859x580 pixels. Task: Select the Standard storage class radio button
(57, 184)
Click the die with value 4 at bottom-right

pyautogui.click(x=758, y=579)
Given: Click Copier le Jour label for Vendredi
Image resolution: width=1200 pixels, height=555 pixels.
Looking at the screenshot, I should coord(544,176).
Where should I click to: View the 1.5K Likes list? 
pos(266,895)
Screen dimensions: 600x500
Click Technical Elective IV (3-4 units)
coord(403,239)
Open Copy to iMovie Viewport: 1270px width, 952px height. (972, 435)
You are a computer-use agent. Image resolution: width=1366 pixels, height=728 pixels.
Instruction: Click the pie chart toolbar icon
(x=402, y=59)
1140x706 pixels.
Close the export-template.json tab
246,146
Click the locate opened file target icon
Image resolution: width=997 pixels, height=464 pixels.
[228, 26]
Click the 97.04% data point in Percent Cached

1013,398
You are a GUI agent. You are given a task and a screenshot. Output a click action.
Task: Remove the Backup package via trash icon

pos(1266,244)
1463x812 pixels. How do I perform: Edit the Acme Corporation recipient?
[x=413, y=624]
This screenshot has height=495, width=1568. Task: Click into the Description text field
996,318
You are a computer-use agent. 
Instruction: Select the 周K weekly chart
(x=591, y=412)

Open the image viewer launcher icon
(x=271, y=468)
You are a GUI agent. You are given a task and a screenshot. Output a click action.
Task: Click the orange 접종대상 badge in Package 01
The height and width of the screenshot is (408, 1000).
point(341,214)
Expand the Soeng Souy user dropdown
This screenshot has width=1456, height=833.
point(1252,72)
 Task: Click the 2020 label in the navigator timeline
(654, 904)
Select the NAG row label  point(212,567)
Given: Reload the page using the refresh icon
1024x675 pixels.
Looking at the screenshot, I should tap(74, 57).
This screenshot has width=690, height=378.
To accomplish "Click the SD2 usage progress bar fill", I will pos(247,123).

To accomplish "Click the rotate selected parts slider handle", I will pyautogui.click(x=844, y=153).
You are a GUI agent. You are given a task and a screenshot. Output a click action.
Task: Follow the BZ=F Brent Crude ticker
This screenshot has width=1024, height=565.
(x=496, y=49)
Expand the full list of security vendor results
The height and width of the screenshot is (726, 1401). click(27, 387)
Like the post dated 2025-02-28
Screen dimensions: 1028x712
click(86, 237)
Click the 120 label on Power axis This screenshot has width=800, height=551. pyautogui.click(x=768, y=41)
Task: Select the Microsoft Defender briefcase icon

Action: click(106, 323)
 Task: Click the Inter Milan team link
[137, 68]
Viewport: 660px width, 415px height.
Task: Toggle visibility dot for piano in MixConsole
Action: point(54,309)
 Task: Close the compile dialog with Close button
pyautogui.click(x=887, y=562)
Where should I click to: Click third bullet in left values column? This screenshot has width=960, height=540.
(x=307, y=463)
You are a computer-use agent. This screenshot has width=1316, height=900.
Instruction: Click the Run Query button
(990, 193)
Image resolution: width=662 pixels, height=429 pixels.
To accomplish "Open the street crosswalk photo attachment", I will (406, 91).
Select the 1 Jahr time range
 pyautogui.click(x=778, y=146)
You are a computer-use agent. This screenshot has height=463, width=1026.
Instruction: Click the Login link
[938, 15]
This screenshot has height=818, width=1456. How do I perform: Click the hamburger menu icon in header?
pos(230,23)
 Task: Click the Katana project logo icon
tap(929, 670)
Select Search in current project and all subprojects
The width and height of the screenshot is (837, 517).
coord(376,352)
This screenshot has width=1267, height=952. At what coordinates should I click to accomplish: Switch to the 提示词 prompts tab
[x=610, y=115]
------------------------------------------------------------------------
- [Requirements]
State how many lines in the records above contain the string "Where". Reply with the number alone.

- [Correct output]
2